A rotina de quem presta vestibular envolve uma maratona diária de aulas, revisões e simulados, exigindo foco total. Ter o apoio da família no vestibular faz toda a diferença para encarar esse período com confiança e equilíbrio emocional.
Quando os responsáveis compreendem os momentos de cansaço, a preparação se torna muito mais saudável. Saber a hora certa de incentivar os estudos ou sugerir uma pausa evita o esgotamento do estudante.
O desafio de ajudar sem pressionar
Encontrar a medida certa entre acompanhar os estudos e respeitar a individualidade do jovem é uma missão complexa. O suporte ideal é aquele que oferece acolhimento sem transformar a aprovação em uma obrigação diária.
A cobrança excessiva nem sempre vem em tom de crítica. Perguntas constantes sobre notas, simulados e horários de estudo podem acentuar a ansiedade de forma silenciosa.
“O apoio da família é determinante no desempenho do vestibulando”, afirma o psicoterapeuta e orientador profissional Leo Fraiman. Segundo ele, a questão é encontrar o equilíbrio. “Como é que eu ajudo meu filho a se sentir seguro, incentivado, sem me omitir e sem invadir?”
Fraiman afirma que esse comportamento, mesmo quando motivado pela preocupação, pode aumentar a tensão do estudante. “Tem que ter uma espécie de combinação: ‘Filho, como você quer que eu te acompanhe? Você quer que eu pergunte todo dia ou prefere que a gente converse uma vez por semana?’.”
A importância de respeitar o tempo de descanso
Momentos de lazer e pausa são parte fundamental de um cronograma de estudos eficiente e não devem trazer culpa. Atividades relaxantes ajudam a desacelerar a mente para retoma do ritmo com mais disposição.
“Não ficar o tempo todo puxando assunto de vestibular e Enem, tema de redação, isso cai, isso não cai, ficar pressionando. É respeitar o espaço do filho, entender que ele precisa realmente de espaço para ter o momento de estudo, ter o momento de descanso, ter um momento de dar risada, ter um momento de passeio.”
Essa percepção sobre o estado emocional do vestibulando exige sensibilidade e observação constante dos pais. Saber identificar quando a pessoa precisa de isolamento, conversa ou carinho ajuda a manter um ambiente acolhedor.
“Conhecemos nossas crias. Então sabemos quando ela quer conversar, quando não quer, quando ela está precisando ficar quietinha, está precisando sair ou quando está precisando de um abraço”, explica Camila.
“Às vezes o estudante já passou a manhã, a tarde toda estudando. Aí ele quer assistir a uma série, a um filme, e os pais: ‘Mas você vai assistir filme? Você não vai estudar?’ Isso acaba gerando uma culpa no jovem”, afirma.
Autonomia e expectativas para o futuro
Além de gerenciar o tempo, é crucial lidar com os medos em relação à aprovação e ao curso escolhido. Os jovens frequentemente carregam o receio de não corresponder aos desejos ou investimentos da família.
Os responsáveis devem atuar como guias, oferecendo informações e suporte sem impor preferências pessoais.
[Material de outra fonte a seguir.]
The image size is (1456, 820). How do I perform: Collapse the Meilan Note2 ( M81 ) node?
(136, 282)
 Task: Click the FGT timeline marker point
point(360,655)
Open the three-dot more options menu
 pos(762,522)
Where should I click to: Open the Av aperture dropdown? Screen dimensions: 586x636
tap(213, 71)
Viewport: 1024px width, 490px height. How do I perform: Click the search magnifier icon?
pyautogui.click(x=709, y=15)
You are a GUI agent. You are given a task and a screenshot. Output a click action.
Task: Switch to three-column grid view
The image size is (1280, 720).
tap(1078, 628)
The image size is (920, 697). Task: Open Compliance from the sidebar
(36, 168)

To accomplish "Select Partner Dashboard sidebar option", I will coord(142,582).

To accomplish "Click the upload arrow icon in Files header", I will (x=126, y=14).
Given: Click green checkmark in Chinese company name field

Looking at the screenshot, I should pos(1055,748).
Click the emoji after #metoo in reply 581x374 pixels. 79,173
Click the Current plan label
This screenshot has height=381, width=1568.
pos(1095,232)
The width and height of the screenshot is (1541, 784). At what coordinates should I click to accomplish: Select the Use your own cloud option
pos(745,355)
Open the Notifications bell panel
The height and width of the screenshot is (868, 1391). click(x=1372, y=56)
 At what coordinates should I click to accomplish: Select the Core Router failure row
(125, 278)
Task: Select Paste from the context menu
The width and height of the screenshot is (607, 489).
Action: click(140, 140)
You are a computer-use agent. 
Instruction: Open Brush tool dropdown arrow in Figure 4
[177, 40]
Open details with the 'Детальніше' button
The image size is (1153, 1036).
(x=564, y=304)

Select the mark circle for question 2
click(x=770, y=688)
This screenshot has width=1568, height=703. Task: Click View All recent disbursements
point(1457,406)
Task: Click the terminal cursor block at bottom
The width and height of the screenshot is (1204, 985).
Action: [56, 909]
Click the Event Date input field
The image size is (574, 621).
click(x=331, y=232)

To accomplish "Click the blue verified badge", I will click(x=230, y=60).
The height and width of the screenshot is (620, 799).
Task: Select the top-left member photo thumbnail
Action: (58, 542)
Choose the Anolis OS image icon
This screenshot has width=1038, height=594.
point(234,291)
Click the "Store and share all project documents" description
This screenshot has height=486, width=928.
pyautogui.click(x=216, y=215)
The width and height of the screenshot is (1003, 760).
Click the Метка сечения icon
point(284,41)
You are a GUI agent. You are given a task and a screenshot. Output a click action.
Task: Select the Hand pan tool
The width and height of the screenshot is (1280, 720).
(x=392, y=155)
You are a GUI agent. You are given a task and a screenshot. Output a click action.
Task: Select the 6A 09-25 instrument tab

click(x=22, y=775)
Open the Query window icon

Cada escolha precisa estar alinhada aos objetivos e interesses do próprio vestibulando.
Fraiman explica que os pais podem ajudar os filhos a conhecer profissões e refletir sobre o próprio projeto de vida, mas não devem decidir por eles. “É muito difícil achar motivação para estudar algo que não se conecta com meu projeto de vida.”
O papel dos responsáveis inclui mostrar as possibilidades reais, mantendo as portas abertas para o diálogo. Dar espaço para o estudante construir a própria trajetória é essencial para o amadurecimento.
“O papel é orientar, deixar claro quais são as condições, mas também dar espaço para que ele possa de fato se preparar com qualidade.”
O diálogo como ponte entre pais e filhos
A comunicação precisa fluir nos dois sentidos para que a convivência continue saudável durante o ano letivo. Expressar necessidades e sentimentos com clareza ajuda a evitar desentendimentos e cobranças inadequadas.
“Eles sempre me incentivaram nos estudos, mas também sempre incentivaram que eu me cuidasse”, conta Ana Júlia. “Quando eles percebem que eu estou muito cansada, falam: ‘Filho, desacelera, tira um tempo para você’.”
“Você é uma pessoa totalmente diferente dos seus pais. E saber entender quando eles erram, mas também saber pedir o apoio quando precisa, saber pedir o espaço quando precisa, e saber impor os limites da relação com a família”, opina a estudante.